CL&P, NSTAR Electric and PSNH furnish franchised retail electric service in Connecticut, Massachusetts and New Hampshire, respectively. NSTAR Gas and EGMA are engaged in the distribution and sale of natural gas to customers within Massachusetts and Yankee Gas is engaged in the distribution and sale of natural gas to customers within Connecticut. Aquarion is engaged in the collection, treatment and distribution of water in Connecticut, Massachusetts and New Hampshire. CL&P, NSTAR Electric and PSNH's results include the operations of their respective distribution and transmission businesses. The distribution business also includes the results of NSTAR Electric's solar power facilities.
Eversource Service, Eversource's service company, and several wholly-owned real estate subsidiaries of Eversource, provide support services to Eversource, including its regulated companies.
B. Basis of Presentation
The consolidated financial statements of Eversource, NSTAR Electric and PSNH include the accounts of each of their respective subsidiaries.
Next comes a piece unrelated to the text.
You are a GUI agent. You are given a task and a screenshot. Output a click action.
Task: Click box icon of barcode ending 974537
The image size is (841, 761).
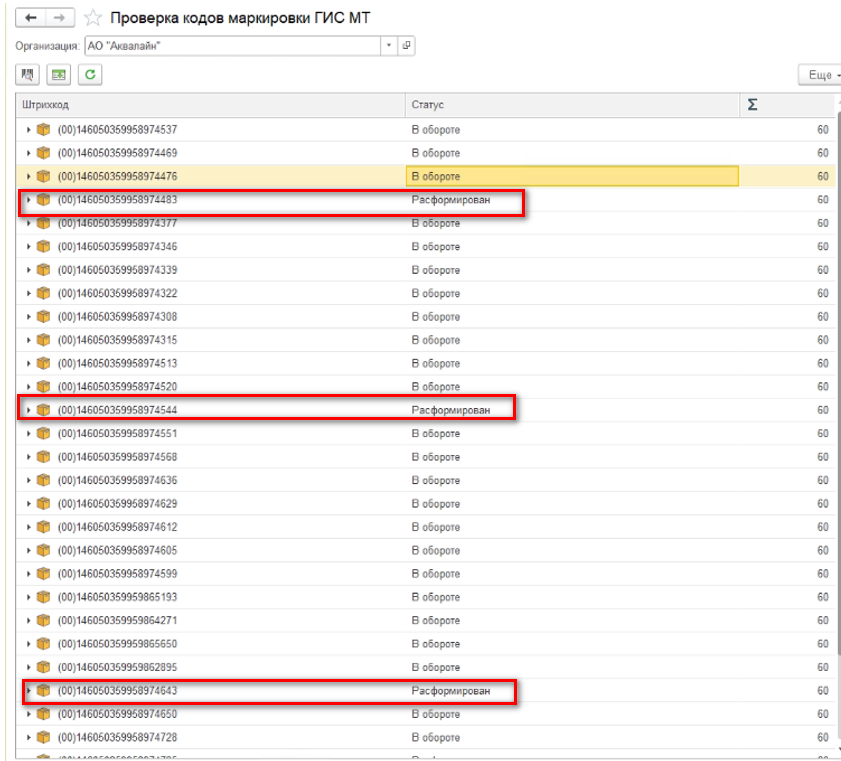coord(43,129)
Intercompany transactions have been eliminated in consolidation. The accompanying consolidated financial statements of Eversource, NSTAR Electric and PSNH and the financial statements of CL&P are herein collectively referred to as the "financial statements."
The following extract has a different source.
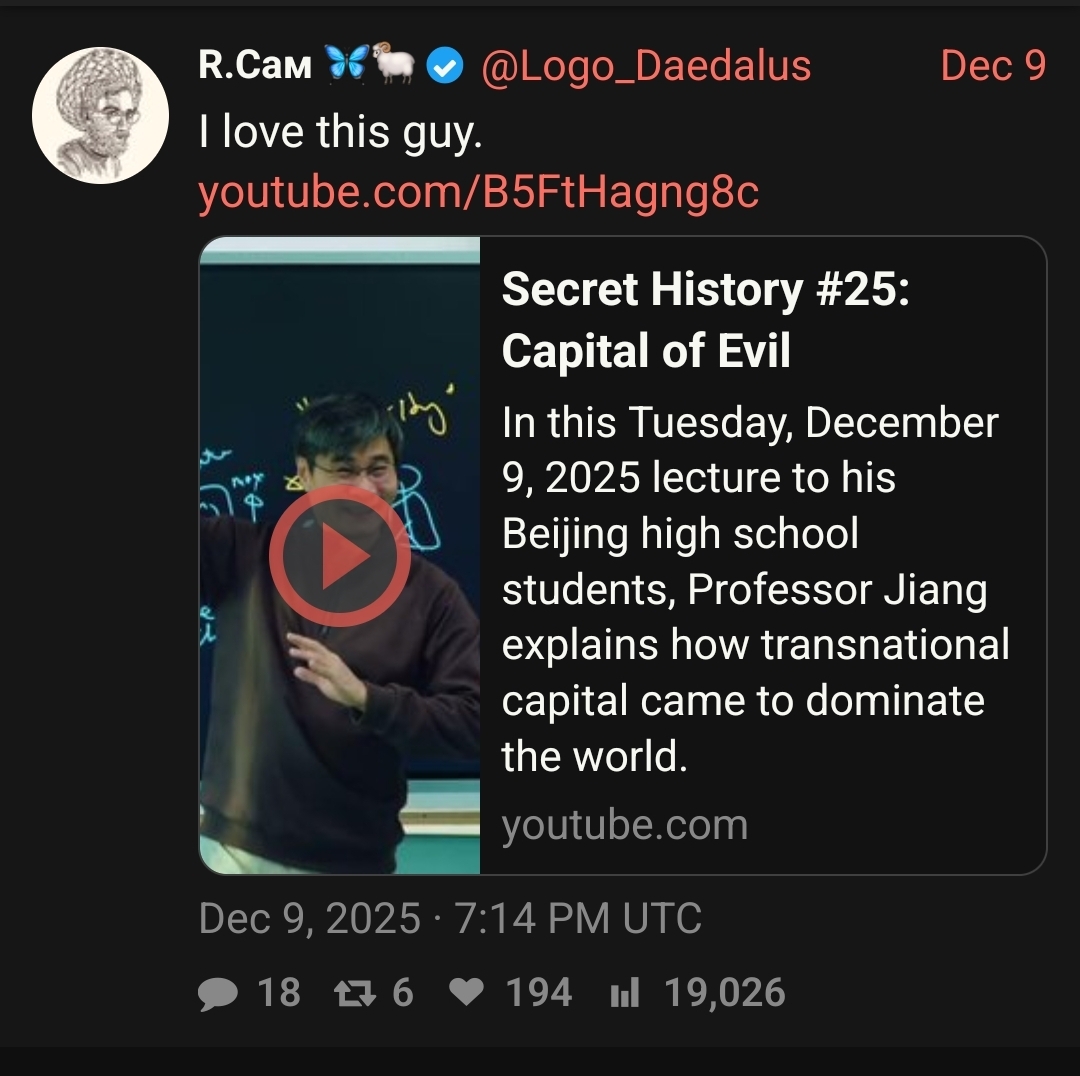Click the butterfly emoji in display name
The width and height of the screenshot is (1080, 1076).
(346, 63)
The preparation of the financial statements in conformity with GAAP requires management to make estimates and assumptions that affect the reported amounts of assets and liabilities and the disclosure of contingent liabilities as of the date of the financial statements and the reported amounts of revenues and expenses during the reporting period. Actual results could differ from those estimates.
CYAPC and YAEC are inactive regional nuclear power companies engaged in the long-term storage of their spent nuclear fuel. Eversource consolidates the operations of CYAPC and YAEC because CL&P's, NSTAR Electric's and PSNH's combined ownership and voting interests in each of these entities is greater than 50 percent. Intercompany transactions between CL&P, NSTAR Electric, PSNH and the CYAPC and YAEC companies have been eliminated in consolidation of the Eversource financial statements.
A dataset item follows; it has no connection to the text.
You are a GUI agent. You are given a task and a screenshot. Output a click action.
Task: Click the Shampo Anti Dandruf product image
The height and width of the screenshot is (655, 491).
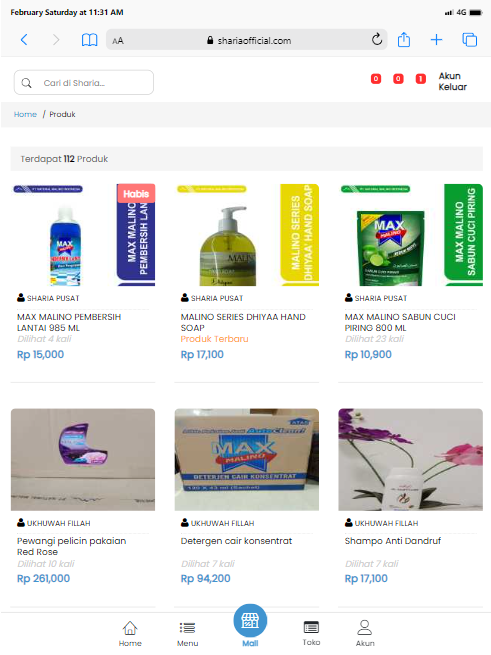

Eversource holds equity ownership interests that are not consolidated and are accounted for under the equity method. In the third quarter of 2024, Eversource sold its 50 percent equity ownership interests in three offshore wind projects that had been accounted for under the equity method. See Note 6, “Investments in Unconsolidated Affiliates,” for further information.
In accordance with accounting guidance on noncontrolling interests in consolidated financial statements, the Preferred Stock of CL&P and the Preferred Stock of NSTAR Electric, which are not owned by Eversource or its consolidated subsidiaries and are not subject to mandatory redemption, have been presented as noncontrolling interests in the financial statements of Eversource. The Preferred Stock of CL&P and the Preferred Stock of NSTAR Electric are considered to be temporary equity and have been classified between liabilities and permanent shareholders' equity on the balance sheets of Eversource, CL&P and NSTAR Electric due to a provision in the preferred stock agreements of both CL&P and NSTAR Electric that grant preferred stockholders the right to elect a majority of the CL&P and NSTAR Electric Boards of Directors, respectively, should certain conditions exist, such as if preferred dividends are in arrears for a specified amount of time. The Net Income reported in the statements of income and cash flows represents net income prior to apportionment to noncontrolling interests, which is represented by dividends on preferred stock of CL&P and NSTAR Electric.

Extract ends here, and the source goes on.